The department of home affairs published a draft Official Identity Management Policy in December 2020 to address these concerns, but there has been no follow-up since its publication more than a year ago.
Ministers have previously pledged themselves to improve access to healthcare and provide adequate legislative recognition. The most recent commitment was by Minister of Justice and Constitutional Development Ronald Lamola at the SA-EU dialogue of Intersex and Transgender Rights in South Africa, held on 4 and 5 November last year.

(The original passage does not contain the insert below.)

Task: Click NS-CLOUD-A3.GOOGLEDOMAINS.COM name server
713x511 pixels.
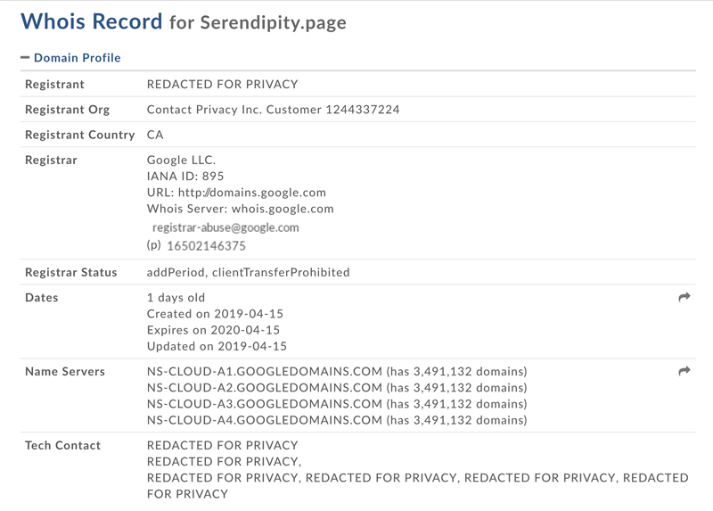Action: 265,404
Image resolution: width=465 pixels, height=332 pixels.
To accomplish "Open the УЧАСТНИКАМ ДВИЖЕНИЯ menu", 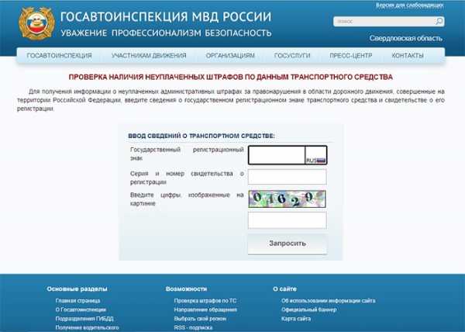I will [149, 56].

“Beyond access to resources and legislative recongition, trans and intersex people exist and live in this country and matter,” said Tusini. “They must be counted so that the census data reflect South Africa’s diversity and the constitutionally protected right to equality. The Constitution explicitly mentions sexual orientation and gender as areas of protection, and the census should reflect this and measure these demographics. If it is also to count sex, then it should give intersex as an option.”
The government’s lack of attention to the LGBTQIA+ community was evident in President Cyril Ramaphosa’s State of the Nation address last week. In his speech, Ramaphosa said, “to be effective, [the] social compact needs to include every South African and every party of our society”. Yet, he failed to mention the LGBTQIA+ community a single time.
This exclusion, by the highest office in the land, trickles down throughout the government. There is a lack of adequate LGBTQIA+ representation in all government sectors, despite numerous civil society organisations existing to provide government branches with critical input to improve access to resources. The result is critical exclusions in policy-making, such as the 2022 census failing to enumerate transgender, intersex and nonbinary people, to the detriment of those communities.
Cassandra Roxburgh is a Cape Town-based transfeminine freelance journalist.